Because of its proximity to Mt. McKinley Healy has a seasonal tourist trade, but is basically a rail belt coal mining community. Its roots lie 3.5 miles east of today's town site in an early 1900's mining camp called Suntrana, now generally known as Usibelli Coal Mine.


Likewise, today's Holy Mary of Guadalupe parish has its roots in the Suntrana-Healy area. In the early 1950's priests began making infrequent visits to the area. By the mid-1950's Bishop Francis Gleeson, S.J. visited Suntrana twice a month, travelling there from Fairbanks by train or plane. In 1957 construction on a church building began. The interior was still not finished, when a Jesuit priest celebrated Easter Mass there in 1959. This first church was named "St. Mary's."


In the 1960's a road was "punched through" from Nenana to Healy. It was reportedly not much more than a "tundra trail" at first, but it began an era of growth and expansion. People began settling in Healy's present site and in the 1970's people in Suntrana began moving there from the original camp. The road also made the Suntrana-Healy community more accessible to priests stationed in Nenana. As the coal mining community grew, so did the Catholic community. A bigger church was needed in the new town site.


Around 1980, the Bishop assigned the task of building a new church to a Diocesan building committee spearheaded by a Jesuit priest. Bishop Whelan dedicated the new church on May 30, 1982 under the title of Holy Mary of Guadalupe, thus fulfilling a promise the Jesuit priest made at the Shrine to Holy Mary of Guadalupe in Mexico to build a church in her honor. The original St. Mary's Church in Suntrana was eventually sold and moved to Healy where it was converted into a private home.
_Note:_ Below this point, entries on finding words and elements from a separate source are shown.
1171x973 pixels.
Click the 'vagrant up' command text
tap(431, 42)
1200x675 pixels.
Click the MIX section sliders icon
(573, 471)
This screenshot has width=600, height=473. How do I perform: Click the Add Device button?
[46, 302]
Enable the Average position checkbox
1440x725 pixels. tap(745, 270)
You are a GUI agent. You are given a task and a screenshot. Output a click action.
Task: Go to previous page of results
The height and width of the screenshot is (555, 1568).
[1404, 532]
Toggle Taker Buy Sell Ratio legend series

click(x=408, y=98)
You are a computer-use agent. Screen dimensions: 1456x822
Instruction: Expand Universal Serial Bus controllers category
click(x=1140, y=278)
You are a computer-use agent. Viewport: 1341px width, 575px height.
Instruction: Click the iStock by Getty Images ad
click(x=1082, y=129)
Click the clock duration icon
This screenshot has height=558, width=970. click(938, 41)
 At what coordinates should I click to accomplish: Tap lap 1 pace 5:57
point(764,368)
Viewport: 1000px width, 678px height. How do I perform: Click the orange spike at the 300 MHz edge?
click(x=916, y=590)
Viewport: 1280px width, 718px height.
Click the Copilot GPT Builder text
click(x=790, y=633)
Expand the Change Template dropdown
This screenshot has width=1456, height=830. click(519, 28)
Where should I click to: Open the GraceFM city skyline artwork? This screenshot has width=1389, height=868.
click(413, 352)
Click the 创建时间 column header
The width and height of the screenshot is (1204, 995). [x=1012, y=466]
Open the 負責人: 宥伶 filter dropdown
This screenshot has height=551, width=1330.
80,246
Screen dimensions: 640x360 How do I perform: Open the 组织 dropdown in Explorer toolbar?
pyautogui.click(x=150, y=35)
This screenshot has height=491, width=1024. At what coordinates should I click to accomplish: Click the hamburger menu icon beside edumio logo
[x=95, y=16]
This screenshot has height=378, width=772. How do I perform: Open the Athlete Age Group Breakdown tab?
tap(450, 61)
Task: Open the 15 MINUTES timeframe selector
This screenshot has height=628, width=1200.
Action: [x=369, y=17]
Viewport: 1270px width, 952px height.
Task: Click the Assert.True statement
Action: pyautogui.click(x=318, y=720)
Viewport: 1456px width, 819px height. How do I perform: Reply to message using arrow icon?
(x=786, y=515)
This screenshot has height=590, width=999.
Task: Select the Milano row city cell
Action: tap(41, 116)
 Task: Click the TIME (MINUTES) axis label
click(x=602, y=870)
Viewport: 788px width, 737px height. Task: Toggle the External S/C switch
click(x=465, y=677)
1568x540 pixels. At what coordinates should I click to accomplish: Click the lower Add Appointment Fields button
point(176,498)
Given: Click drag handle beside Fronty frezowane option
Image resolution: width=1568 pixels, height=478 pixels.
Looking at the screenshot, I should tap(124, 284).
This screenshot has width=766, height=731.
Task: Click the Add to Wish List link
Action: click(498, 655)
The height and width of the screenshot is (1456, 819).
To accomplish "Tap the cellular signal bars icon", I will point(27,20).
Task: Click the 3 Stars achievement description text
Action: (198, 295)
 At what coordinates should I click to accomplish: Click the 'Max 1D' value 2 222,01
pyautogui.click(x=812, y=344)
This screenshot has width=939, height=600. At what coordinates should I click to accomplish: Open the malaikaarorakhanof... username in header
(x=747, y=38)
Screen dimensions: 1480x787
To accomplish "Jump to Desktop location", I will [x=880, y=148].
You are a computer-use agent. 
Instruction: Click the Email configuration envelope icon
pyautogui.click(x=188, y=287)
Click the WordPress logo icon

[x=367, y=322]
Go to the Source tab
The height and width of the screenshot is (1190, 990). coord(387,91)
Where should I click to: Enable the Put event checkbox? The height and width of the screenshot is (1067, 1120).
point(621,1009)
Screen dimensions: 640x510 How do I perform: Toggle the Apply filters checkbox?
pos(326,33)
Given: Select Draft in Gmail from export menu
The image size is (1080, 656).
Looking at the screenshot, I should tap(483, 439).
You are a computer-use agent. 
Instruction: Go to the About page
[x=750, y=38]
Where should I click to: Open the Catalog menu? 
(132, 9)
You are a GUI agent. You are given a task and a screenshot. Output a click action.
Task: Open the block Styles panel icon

Visiting Jesuit and Diocesan priests continued to serve Healy along with other small communities on the "rail belt" like Cantwell, Anderson, Denali National Park (summers) and Clear Air Force Base until 1996 when a Diocesan priest made Healy his headquarters. A Dominican Sister served as Pastoral Administrator on the "rail belt" from 1989 -1991, during which time she encouraged lay participation, training several lay leaders in different areas of ministry. After she left, Ms. Barbara Walters was appointed Pastoral Administrator for the Healy parish. She still serves in that capacity. A Diocesan priest is Healy's current pastor.